BY GABRIEL OGUNJOBI
Idowu Abimbola was leaning on one of the moored boats, knitting new silk to fix a tangled fishing net. The sun had set, and while many fishers had retired to their shelters, his hope to go fishing the next day was to tarry by the shore that dusk and fix his wrecked equipment. He appeared frustrated by the hurdle that has become the nightmare of every fisher in Ibeju-Lekki area of Lagos state. When fishers cast the net upon the ocean, they paddle their boats back to the shore and wait for a few hours or sometimes overnight — expecting that varieties of fishes would have been trapped on their return. This was the fishing culture for decades until dredging began on the Lekki water around 2019.
In December 2020, a lawmaker in the house of representatives raised a motion against the Dangote Group and Lekki Port LFTZ over “an unprecedented dredging of the sea, causing unquantifiable erosion of the seashore, leading to the destruction of building and fishing equipment and making fishing almost impossible”.
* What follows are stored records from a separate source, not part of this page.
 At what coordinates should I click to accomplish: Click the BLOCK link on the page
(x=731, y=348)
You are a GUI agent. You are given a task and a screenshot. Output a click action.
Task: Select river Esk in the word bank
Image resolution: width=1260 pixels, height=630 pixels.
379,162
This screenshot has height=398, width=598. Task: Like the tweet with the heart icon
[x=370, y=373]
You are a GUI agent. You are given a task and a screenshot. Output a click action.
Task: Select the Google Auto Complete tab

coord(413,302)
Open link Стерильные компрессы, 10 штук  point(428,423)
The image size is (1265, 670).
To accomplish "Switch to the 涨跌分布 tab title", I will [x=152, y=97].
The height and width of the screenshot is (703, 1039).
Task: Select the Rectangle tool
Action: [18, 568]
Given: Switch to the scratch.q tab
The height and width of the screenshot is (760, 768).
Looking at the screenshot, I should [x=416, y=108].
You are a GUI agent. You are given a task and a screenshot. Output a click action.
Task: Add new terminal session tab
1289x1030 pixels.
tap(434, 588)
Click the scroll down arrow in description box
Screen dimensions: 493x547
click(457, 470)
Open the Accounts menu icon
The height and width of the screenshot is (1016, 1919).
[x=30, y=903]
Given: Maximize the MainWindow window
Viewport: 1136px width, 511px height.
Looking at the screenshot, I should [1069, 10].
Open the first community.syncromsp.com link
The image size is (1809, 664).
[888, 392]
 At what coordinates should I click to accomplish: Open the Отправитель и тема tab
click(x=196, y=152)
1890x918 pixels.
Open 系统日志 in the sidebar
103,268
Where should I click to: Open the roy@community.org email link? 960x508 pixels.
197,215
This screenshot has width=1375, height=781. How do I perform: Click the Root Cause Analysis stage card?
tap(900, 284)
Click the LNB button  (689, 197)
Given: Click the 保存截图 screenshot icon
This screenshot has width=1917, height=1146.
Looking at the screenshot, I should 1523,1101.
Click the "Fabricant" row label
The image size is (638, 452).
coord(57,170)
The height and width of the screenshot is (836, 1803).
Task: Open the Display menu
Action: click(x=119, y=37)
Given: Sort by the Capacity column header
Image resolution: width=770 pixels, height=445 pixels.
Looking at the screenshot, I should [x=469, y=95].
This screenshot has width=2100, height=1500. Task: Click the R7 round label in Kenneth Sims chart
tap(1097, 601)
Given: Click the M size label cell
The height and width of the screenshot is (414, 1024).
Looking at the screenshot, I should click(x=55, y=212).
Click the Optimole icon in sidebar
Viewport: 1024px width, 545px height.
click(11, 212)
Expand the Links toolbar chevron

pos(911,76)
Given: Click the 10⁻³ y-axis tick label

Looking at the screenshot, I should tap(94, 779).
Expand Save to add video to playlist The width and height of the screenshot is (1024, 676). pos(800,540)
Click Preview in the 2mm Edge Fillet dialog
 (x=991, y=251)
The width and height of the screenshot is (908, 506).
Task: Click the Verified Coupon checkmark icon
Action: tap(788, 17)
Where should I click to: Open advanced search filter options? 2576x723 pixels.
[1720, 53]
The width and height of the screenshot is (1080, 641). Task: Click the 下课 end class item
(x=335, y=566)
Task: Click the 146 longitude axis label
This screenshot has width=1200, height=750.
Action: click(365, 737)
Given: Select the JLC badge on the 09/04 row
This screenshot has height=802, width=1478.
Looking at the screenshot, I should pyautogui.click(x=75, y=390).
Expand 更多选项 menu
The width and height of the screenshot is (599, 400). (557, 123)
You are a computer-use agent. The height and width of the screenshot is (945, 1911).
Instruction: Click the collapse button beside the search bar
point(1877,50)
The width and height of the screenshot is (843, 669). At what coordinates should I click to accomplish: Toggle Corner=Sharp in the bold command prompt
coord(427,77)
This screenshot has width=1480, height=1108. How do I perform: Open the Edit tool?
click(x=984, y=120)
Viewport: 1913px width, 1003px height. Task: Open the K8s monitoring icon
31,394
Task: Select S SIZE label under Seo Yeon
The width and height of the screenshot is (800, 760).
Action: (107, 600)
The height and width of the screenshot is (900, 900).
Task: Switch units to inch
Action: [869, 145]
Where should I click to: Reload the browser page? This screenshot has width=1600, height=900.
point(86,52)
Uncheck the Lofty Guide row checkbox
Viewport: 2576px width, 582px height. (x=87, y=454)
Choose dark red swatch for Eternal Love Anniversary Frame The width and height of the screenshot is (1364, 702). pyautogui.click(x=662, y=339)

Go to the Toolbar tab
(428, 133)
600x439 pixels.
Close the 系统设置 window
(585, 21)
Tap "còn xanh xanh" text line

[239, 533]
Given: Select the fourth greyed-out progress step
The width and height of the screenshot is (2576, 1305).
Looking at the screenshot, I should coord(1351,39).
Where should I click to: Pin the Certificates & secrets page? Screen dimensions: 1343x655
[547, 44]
Aliko Dangote, 65, Africa’s richest man embarked on a project: building the largest single-train refinery in the world. The $19.5 billion project has attracted the bourgeoisie: Femi Otedola, oil magnate, and Bola Tinubu, a former Lagos state governor and now a 2023 presidential hopeful. President Muhammadu Buhari also visited the project site in March. This refinery, built in a fit of pride, is meant for a period like this, when the nation experiences economic downturn from dwindling global fuel price and long-held fuel subsidy scandals. The government-owned Nigerian National Petroleum Corporation (NNPC) has acquired a 20 per cent stake in the investment, hoping to end its gasoline imports through Dangote’s refinery. The refinery is complemented by a fertilizer plant and a private seaport for the receipt of all cargoes for the construction purposes.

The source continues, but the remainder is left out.